CALML5 is a novel diagnostic marker for differentiating thymic squamous cell carcinoma from type B3 thymoma
Background Thymic squamous cell carcinoma and type B3 thymoma are primary neoplasms of the anterior mediastinum that are sometimes difficult to differentiate from one another histologically. However, only a few immunohistochemical markers are available for the differential diagnosis. The purpose of this study was to discover a novel marker for differentiating between thymic squamous cell carcinoma and type B3 thymoma. Methods We used histological samples of thymic carcinomas (n = 26) and type B3 thymomas (n = 38) which were resected between 1986 and 2017. To search for candidates of differential markers, gene expression levels were evaluated in samples using promoter analysis by cap analysis of gene expression (CAGE) sequencing. Results Promoter level expression of CALML5 genes was significantly higher in thymic carcinomas than in type B3 thymomas. We further validated the results of the CAGE analysis in all 26 thymic carcinomas and 38 type B3 thymomas by immunohistochemistry (IHC). CALML5 was strongly expressed in the cytoplasm in 19 of 26 cases with thymic carcinoma, whereas positivity at the protein level was shown in two of 38 type B3 thymomas. Thus, the sensitivity (73.1%) and specificity (94.7%) of CALML5 as markers for immunohistochemical diagnosis of thymic carcinoma were extremely high. Conclusion We identified CALML5 as a potential marker for differentiating thymic squamous cell carcinoma from type B3 thymoma. It is assumed that future clinical use of CALML5 may improve the diagnostic accuracy of differentiating between these two diseases.

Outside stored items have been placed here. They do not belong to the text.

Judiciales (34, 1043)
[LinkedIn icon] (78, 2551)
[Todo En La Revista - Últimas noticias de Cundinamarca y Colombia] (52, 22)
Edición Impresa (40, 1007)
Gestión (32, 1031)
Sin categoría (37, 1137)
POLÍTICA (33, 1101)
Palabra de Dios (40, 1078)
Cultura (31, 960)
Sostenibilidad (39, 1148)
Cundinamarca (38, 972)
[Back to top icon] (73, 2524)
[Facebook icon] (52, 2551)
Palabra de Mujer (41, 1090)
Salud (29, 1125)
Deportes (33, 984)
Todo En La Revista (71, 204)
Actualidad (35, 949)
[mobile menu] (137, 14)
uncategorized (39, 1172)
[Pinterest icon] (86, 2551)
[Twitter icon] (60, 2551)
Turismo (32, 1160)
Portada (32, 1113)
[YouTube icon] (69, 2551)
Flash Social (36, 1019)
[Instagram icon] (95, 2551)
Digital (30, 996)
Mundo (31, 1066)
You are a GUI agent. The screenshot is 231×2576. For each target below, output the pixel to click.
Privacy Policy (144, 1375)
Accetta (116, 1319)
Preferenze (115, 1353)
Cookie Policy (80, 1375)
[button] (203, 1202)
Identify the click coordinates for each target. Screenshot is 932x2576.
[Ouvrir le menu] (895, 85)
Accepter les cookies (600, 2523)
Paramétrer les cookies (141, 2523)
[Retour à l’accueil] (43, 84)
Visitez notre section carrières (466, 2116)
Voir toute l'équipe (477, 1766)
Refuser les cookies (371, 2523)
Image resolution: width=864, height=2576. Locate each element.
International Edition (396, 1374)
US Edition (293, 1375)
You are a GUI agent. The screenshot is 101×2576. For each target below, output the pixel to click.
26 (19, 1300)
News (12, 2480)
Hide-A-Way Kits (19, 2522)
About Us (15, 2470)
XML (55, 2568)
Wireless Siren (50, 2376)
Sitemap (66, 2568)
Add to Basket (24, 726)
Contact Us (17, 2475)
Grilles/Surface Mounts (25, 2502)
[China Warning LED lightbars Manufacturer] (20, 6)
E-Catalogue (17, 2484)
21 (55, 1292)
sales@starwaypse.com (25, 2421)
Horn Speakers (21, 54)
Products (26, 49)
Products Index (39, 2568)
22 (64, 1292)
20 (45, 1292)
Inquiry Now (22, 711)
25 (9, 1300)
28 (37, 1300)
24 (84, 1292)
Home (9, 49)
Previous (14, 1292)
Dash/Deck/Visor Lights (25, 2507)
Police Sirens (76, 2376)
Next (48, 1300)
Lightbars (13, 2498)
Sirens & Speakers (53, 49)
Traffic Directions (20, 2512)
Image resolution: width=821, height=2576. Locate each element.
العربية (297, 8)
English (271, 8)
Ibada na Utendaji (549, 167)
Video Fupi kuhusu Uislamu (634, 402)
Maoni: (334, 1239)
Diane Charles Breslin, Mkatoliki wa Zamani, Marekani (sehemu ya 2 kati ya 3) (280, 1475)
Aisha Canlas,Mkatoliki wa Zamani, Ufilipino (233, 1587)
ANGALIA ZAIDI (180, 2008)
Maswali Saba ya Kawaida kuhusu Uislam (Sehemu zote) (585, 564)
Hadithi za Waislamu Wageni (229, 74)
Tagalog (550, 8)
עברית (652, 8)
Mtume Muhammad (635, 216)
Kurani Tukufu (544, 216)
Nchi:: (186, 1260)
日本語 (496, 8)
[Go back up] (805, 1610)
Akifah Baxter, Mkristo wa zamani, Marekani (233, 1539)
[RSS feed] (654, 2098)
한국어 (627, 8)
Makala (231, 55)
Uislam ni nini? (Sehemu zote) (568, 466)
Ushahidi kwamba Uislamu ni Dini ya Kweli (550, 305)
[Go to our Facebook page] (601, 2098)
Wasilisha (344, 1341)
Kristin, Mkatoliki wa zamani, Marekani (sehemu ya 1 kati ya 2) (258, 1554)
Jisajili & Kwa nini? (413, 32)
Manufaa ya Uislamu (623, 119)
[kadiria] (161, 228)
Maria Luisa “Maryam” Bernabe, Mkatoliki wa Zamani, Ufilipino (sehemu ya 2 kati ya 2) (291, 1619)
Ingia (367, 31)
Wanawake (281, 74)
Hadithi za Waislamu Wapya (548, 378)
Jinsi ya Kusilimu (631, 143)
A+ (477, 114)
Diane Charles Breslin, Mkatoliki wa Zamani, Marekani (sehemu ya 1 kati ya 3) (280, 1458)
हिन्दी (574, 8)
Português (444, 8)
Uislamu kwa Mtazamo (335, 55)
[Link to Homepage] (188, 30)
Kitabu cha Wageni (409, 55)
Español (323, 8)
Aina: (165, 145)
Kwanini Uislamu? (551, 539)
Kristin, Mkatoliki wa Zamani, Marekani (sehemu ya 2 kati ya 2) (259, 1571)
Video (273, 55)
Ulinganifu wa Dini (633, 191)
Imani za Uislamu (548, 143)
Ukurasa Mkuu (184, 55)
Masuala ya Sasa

Type B3 thymoma, the most malignant type of thymoma, is associated with cytological atypia, making its differentiation from thymic carcinoma difficult. CD5, c‐kit, and GLUT‐1 have been used as markers for differentiating thymic carcinoma from thymoma, although their sensitivity and specificity are not sufficient. We performed cap analysis of gene expression (CAGE) sequencing and immunohistochemistry (IHC) using histological samples of thymic carcinomas (n = 26) and type B3 thymomas (n = 38) which were surgically resected. CALML5 was identified as a potential marker for differentiating thymic squamous cell carcinoma from type B3 thymoma.